Tried ROCm 7.1 vs Vulkan/RADV on Radeon 890M for LLM inference (8B and 35B-MoE). Vulkan won both. Why?
Posting because I expected the opposite result and I want to know if I
misconfigured ROCm or if this is the actual state of things on Radeon 890M
class iGPUs.
Hardware: Beelink SER9 Pro, Radeon 890M iGPU (16 RDNA 3.5 CUs), 32GB
LPDDR5x-7500. Ubuntu 24.04, kernel 6.11.
Two backends tested:
ROCm 7.1 — installed via the official AMD repo. gfx1150 target (gfx1100
binary fallback because gfx1150 isn't fully supported yet). Built
llama.cpp with -DGGML_HIPBLAS=ON.
Vulkan/RADV — mesa 24.x, llama.cpp (and LMStudio for the bigger model)
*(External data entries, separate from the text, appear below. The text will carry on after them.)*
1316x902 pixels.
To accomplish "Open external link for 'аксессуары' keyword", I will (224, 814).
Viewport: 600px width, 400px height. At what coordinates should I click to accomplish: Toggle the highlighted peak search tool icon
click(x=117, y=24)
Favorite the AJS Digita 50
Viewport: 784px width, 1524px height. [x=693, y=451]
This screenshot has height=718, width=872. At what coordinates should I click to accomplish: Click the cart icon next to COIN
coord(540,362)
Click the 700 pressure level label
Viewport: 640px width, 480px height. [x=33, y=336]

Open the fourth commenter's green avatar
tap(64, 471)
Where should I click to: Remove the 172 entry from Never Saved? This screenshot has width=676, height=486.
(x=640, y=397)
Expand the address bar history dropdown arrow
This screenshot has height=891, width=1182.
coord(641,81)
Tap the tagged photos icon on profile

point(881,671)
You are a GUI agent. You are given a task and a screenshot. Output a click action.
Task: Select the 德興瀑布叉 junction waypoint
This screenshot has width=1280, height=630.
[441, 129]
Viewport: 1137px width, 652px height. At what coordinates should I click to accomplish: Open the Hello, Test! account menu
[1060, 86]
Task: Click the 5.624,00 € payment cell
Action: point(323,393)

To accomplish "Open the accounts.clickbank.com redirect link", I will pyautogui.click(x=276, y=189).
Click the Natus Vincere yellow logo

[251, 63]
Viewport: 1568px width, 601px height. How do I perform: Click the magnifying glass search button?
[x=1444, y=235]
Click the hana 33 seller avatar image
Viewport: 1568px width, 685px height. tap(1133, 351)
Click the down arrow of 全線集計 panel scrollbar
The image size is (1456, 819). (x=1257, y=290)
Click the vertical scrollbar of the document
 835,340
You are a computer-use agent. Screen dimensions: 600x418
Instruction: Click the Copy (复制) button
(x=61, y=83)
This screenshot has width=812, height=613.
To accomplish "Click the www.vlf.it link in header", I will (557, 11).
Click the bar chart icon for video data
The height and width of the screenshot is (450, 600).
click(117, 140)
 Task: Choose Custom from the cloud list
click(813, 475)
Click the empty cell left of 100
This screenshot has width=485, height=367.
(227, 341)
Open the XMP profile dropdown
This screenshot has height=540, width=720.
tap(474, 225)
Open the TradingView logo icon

built with -DGGML_VULKAN=ON.
Two workloads:
WORKLOAD A — Gemma 4 E4B Q8_0 (8B dense, full offload, 4K ctx):
- ROCm: ~12.5 tok/s
- Vulkan/RADV: ~16.0 tok/s
WORKLOAD B — Qwen 3.5 35B A3B Q4_K_M (35B MoE, 15–20 of ~48 layers offloaded,
4–8K ctx):
- ROCm: ~14 tok/s (had to fight harder to get this working with partial
offload — LMStudio's ROCm path on gfx1150 was less stable than its
Vulkan path)
- Vulkan/RADV via LMStudio: 20–22 tok/s steady
In both cases, same machine, same model file, same prompt. Power and
thermals were similar between backends — this is throughput, not
heat-throttling.
My read on why:
- gfx1150 (RDNA 3.5) doesn't have first-class kernel support in ROCm 7.1
yet. Falling back to gfx1100 binaries leaves perf on the table.
- The Vulkan backend in upstream llama.cpp got Wave32 flash-attention
+ graphics-queue scheduling patches in early 2026 that haven't landed
in the ROCm path yet.
- For the 890M's iGPU class specifically, the integrated nature means
memory bandwidth dominates, and Vulkan's path through RADV seems better
optimized for shared LPDDR5x access patterns.
- For partial offload specifically, Vulkan handles the GPU-CPU layer
boundary cleaner in LMStudio than ROCm did.
Open questions for the sub:
- Anyone running gfx1150-targeted ROCm builds (not gfx1100 fallback)?
Does perf shift?
- Is the picture different at the Strix Halo 8060S iGPU class? More CUs,
more bandwidth, possibly closer ROCm parity.
- ROCm build flag I'm missing for this iGPU class?
Not trying to dunk on ROCm — I want to use it for the unified-memory story
on iGPUs, but Vulkan is faster on this class today. Curious if that flips
with ROCm 8.x or with bigger silicon.